GIVEN EXERCISE:
Pick out every line in the records below that contains the string "Task". Case counts.

SOURCE DATA:
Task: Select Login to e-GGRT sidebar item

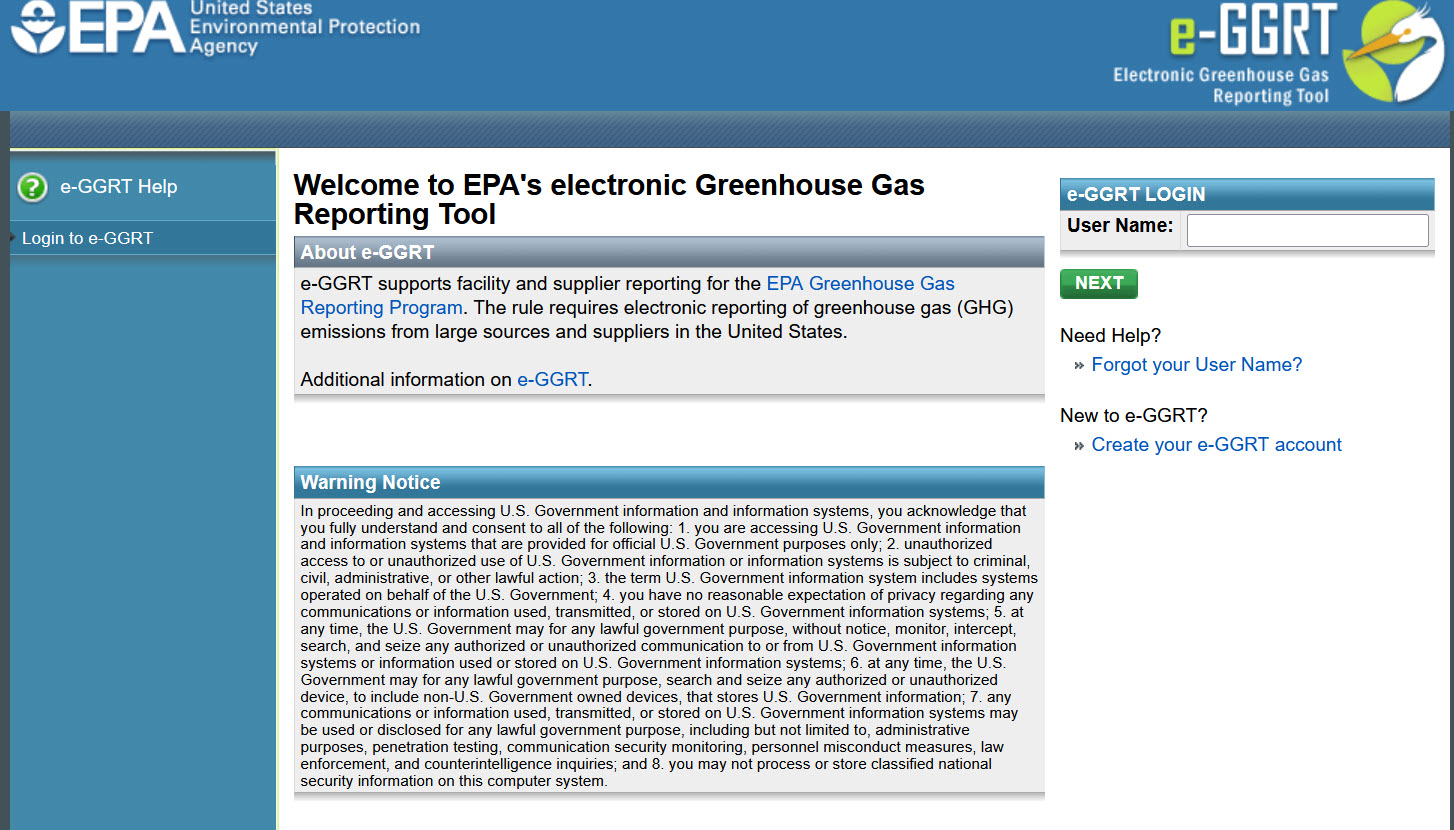Action: [x=87, y=239]

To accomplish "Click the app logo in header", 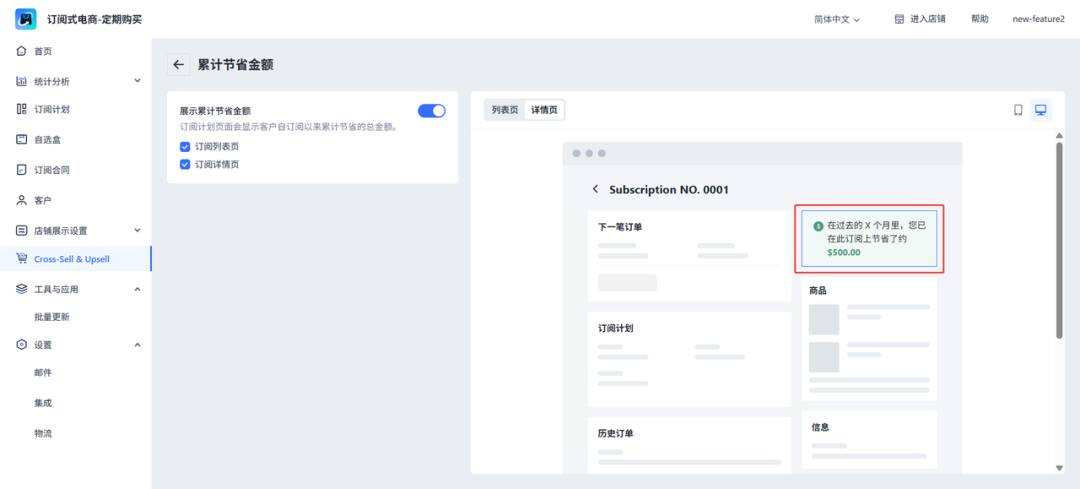I will coord(26,19).
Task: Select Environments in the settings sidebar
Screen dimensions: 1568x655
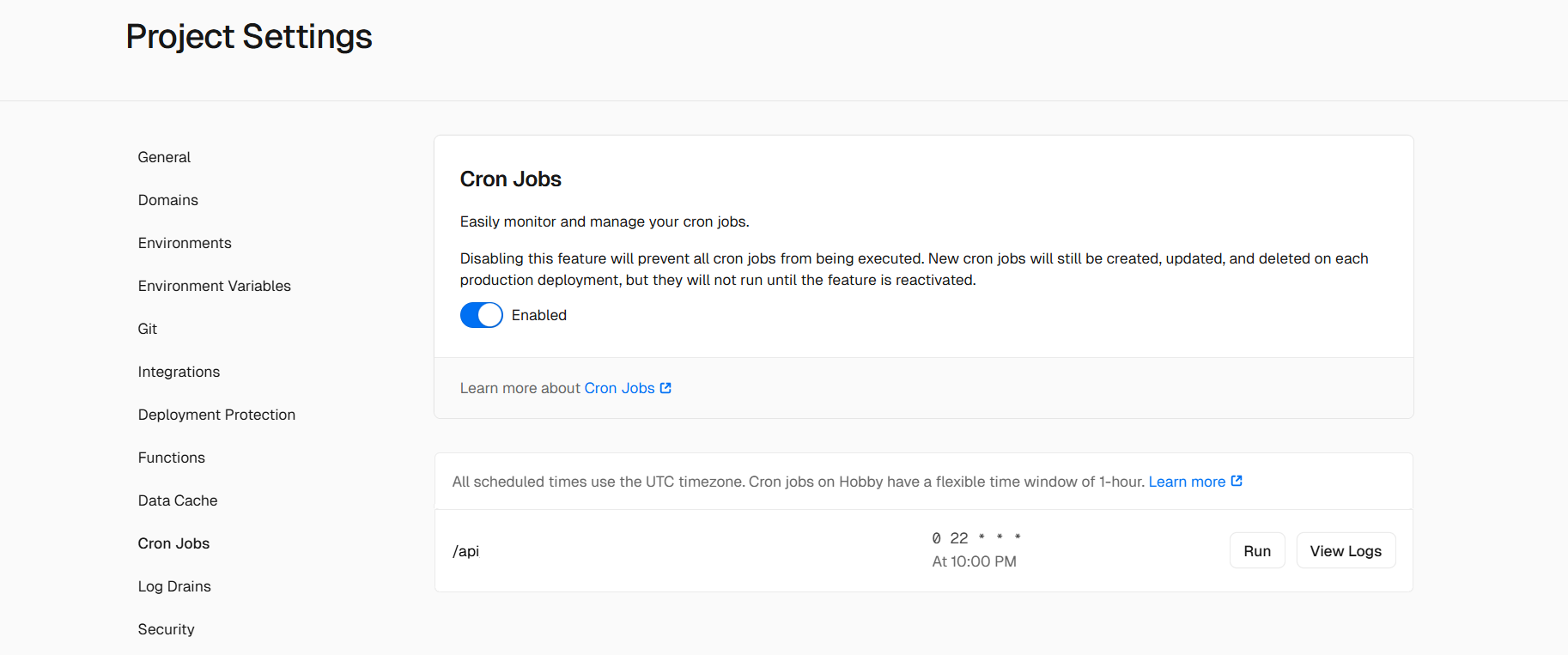Action: tap(185, 243)
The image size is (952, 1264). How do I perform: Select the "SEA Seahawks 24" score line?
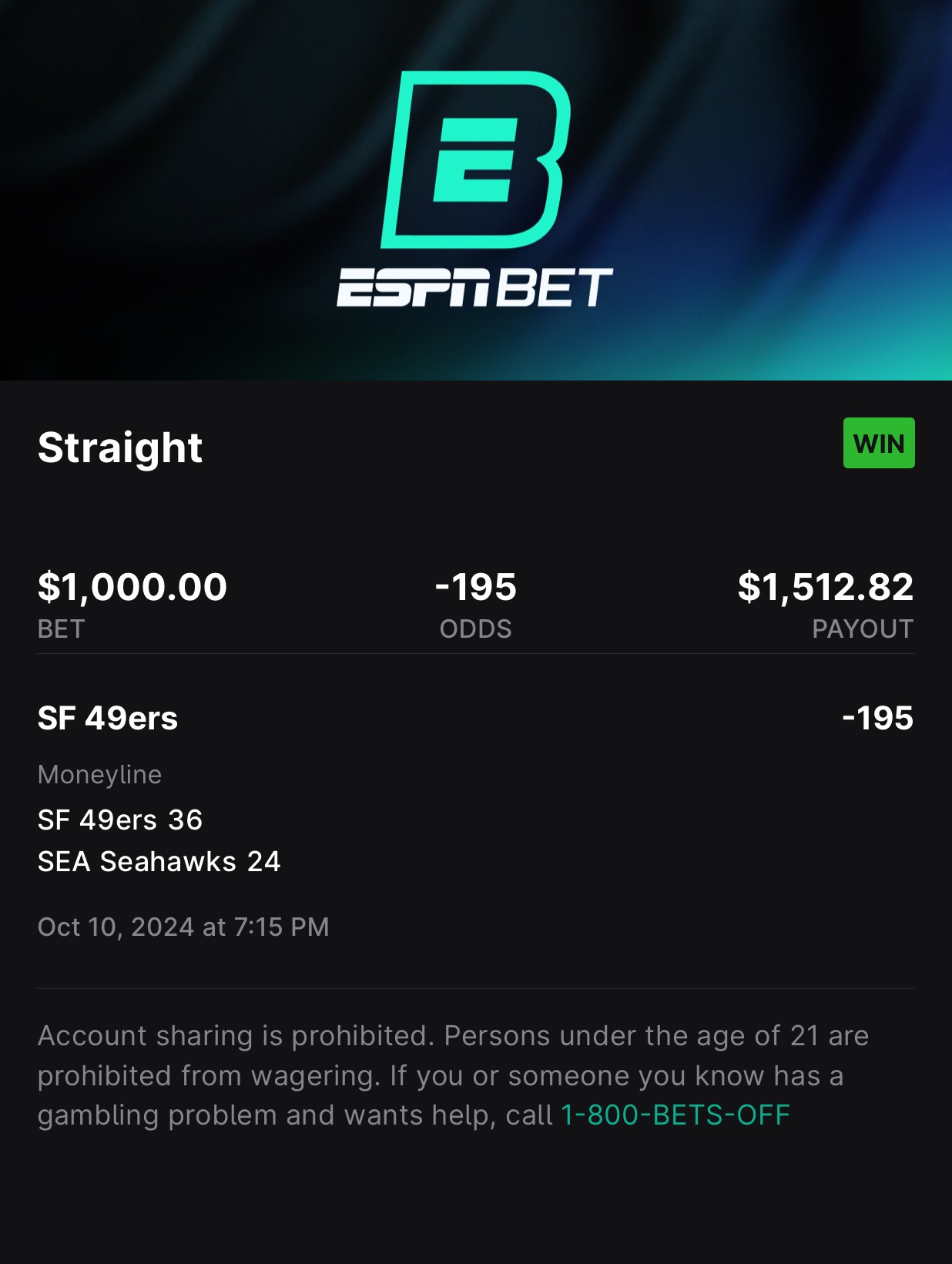pyautogui.click(x=159, y=862)
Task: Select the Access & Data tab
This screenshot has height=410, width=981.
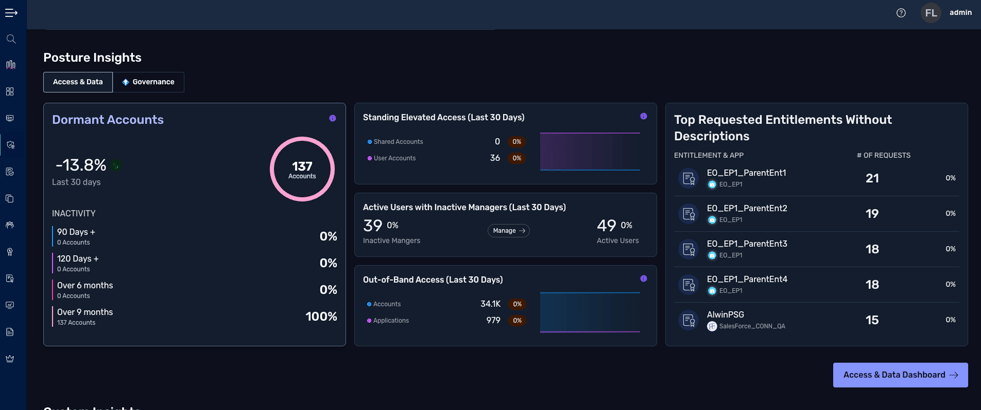Action: pos(78,82)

FINISHED EXERCISE:
Task: Select Login to e-GGRT sidebar item
Task: Select Environments in the settings sidebar
Task: Select the Access & Data tab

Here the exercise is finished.